Repeat, line for line, the entries below from the first line to the line containing "Click the highlighted Colorado Rapids row", counting both ends.

_INPUT_
★ ★ ★ ★

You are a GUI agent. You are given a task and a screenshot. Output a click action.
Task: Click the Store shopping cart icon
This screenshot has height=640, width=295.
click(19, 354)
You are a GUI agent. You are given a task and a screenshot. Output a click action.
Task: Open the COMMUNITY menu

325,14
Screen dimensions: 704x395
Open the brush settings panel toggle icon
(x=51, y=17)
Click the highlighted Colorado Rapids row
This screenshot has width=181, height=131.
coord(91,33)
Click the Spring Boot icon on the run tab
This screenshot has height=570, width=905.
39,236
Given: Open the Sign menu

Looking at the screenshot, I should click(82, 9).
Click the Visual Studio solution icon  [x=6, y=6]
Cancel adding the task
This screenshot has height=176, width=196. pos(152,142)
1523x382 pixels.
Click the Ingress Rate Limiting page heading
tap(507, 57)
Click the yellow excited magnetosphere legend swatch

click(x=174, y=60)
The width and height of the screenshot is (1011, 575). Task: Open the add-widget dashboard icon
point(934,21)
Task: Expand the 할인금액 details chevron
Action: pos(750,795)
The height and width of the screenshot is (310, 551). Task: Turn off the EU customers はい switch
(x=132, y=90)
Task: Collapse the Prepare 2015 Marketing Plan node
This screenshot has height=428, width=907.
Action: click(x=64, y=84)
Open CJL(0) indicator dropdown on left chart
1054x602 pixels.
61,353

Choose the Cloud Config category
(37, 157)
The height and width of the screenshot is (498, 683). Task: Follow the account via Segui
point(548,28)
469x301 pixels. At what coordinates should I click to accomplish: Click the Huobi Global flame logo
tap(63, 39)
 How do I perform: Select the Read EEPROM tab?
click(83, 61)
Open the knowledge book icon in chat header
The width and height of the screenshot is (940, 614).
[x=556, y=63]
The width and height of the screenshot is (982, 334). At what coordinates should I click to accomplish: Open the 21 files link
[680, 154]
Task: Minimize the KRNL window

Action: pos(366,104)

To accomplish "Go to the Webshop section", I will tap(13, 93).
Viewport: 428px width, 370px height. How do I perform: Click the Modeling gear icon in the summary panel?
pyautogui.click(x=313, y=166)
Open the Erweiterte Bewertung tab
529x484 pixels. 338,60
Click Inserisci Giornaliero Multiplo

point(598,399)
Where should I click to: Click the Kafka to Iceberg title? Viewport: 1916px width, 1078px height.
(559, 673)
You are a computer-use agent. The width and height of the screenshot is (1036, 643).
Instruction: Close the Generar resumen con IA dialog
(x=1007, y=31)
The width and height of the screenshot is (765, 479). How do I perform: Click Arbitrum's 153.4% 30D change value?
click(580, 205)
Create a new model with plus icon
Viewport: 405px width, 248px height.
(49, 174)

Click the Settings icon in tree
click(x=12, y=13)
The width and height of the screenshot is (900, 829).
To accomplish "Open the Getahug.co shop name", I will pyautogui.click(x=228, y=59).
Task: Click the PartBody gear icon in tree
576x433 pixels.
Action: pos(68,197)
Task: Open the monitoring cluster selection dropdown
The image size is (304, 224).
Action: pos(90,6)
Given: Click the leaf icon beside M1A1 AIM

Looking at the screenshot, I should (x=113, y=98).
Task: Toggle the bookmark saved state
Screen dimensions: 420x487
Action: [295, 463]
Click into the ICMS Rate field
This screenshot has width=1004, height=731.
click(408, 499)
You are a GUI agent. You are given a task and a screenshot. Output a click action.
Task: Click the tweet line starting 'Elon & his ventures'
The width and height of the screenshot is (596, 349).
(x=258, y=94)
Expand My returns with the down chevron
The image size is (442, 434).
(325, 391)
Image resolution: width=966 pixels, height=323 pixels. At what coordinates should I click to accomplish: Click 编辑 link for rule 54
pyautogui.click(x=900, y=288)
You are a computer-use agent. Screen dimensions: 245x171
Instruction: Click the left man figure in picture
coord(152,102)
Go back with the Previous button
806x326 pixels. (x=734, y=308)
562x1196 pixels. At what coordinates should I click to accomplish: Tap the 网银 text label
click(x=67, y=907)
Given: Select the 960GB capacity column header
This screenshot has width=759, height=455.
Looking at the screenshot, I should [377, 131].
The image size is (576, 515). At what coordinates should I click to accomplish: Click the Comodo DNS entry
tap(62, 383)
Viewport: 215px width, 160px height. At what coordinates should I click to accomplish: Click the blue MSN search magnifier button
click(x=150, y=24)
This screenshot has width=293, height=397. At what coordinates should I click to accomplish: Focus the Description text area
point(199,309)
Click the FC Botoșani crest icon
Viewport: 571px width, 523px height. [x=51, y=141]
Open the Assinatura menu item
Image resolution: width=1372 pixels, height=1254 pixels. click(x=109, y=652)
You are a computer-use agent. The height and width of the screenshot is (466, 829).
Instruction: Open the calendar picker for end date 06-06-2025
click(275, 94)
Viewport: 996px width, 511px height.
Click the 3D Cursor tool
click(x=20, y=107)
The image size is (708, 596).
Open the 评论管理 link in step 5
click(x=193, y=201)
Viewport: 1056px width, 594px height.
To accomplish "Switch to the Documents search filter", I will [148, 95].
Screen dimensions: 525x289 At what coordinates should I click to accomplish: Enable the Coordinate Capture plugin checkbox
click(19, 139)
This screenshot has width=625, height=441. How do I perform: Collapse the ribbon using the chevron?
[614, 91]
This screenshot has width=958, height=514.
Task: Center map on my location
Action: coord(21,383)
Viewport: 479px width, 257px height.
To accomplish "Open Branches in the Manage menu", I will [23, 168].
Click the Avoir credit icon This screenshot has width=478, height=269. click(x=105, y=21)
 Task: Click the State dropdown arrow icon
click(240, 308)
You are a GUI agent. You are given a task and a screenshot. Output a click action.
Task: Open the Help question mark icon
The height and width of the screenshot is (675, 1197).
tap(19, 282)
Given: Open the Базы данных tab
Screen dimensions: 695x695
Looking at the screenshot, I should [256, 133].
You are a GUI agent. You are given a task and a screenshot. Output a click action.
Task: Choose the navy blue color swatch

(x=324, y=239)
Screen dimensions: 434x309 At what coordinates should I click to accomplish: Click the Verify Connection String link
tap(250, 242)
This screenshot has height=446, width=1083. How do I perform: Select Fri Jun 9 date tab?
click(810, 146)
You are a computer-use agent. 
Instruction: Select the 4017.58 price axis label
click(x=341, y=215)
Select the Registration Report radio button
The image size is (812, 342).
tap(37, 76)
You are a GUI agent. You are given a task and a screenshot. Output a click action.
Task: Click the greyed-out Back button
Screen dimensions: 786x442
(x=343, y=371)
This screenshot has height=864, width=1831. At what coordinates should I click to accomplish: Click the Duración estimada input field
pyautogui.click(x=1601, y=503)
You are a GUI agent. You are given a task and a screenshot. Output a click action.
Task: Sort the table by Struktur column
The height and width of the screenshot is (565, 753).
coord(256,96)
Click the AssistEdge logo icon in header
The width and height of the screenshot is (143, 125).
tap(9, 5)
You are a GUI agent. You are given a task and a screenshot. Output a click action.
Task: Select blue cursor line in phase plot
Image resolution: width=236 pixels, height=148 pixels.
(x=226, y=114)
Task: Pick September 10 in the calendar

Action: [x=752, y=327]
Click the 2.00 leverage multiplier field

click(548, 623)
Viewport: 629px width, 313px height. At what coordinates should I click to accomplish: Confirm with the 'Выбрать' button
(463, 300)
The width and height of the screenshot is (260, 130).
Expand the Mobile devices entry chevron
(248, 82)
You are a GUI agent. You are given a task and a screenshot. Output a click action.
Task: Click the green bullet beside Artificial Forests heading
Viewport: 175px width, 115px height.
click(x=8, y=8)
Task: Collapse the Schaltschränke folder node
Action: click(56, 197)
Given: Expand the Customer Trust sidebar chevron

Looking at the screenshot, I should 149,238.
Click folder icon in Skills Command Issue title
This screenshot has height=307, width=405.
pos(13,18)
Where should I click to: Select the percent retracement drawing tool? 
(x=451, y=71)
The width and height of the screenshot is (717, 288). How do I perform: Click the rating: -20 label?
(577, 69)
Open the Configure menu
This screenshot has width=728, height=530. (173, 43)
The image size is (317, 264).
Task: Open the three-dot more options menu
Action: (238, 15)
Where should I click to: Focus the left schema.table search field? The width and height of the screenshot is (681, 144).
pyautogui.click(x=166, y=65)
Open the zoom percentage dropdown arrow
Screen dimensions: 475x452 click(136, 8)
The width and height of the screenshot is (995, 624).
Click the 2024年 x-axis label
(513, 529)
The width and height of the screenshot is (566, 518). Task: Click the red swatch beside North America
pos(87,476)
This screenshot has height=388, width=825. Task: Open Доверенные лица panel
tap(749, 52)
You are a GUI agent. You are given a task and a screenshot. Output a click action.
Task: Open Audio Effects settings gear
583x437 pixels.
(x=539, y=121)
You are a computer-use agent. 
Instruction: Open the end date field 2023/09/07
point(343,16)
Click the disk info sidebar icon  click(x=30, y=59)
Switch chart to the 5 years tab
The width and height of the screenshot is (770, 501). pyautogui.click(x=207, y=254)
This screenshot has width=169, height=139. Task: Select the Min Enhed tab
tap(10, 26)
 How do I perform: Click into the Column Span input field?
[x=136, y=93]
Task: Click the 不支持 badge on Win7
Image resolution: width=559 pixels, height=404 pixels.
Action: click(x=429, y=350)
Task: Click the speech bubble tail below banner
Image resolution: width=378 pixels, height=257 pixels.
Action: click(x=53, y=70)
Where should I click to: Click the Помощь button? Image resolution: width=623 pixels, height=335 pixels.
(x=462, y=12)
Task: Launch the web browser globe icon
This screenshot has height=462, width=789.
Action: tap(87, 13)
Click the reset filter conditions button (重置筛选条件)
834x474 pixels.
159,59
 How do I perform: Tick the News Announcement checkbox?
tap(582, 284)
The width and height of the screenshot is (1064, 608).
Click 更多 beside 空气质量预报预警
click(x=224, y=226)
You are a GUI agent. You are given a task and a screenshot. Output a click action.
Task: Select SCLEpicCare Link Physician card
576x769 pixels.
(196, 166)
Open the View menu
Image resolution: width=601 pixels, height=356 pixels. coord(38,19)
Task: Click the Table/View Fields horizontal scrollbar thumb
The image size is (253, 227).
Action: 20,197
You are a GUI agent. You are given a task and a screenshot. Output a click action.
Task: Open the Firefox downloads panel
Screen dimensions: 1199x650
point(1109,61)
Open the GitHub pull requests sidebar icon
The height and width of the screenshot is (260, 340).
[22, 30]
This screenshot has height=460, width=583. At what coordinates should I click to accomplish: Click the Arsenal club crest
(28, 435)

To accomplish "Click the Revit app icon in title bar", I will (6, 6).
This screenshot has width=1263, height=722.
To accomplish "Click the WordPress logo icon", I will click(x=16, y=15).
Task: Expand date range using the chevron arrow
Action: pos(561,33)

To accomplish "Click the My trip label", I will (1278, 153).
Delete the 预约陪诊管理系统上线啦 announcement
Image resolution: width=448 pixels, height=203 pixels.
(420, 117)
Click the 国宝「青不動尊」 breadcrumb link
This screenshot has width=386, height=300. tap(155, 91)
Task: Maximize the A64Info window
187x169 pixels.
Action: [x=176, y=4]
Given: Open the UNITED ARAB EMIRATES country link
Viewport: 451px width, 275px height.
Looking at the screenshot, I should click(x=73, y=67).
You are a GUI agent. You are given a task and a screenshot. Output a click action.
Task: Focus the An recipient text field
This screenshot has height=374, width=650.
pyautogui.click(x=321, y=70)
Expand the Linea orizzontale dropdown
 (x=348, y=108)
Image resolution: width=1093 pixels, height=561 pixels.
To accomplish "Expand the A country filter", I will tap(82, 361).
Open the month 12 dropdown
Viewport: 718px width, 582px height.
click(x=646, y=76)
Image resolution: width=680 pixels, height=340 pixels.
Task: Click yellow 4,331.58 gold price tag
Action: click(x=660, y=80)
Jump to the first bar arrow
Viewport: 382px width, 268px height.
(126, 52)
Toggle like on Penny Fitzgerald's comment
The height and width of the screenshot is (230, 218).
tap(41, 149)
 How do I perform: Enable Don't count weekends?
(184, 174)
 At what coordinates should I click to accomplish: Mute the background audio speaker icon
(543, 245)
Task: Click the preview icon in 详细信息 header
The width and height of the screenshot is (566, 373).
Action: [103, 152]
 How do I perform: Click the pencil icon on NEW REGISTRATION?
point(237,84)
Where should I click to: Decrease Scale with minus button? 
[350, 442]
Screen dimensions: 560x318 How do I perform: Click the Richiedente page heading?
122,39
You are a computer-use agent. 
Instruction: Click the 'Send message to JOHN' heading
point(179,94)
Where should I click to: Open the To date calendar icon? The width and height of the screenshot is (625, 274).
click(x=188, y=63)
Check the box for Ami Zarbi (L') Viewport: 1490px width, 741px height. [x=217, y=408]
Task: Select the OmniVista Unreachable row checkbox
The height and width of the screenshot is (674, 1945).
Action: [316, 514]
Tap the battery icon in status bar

★ ★ ★ ★

_SOLUTION FOR THIS EXERCISE_
You are a GUI agent. You are given a task and a screenshot. Output a click action.
Task: Click the Store shopping cart icon
This screenshot has height=640, width=295.
click(19, 354)
You are a GUI agent. You are given a task and a screenshot. Output a click action.
Task: Open the COMMUNITY menu

325,14
Screen dimensions: 704x395
Open the brush settings panel toggle icon
(x=51, y=17)
Click the highlighted Colorado Rapids row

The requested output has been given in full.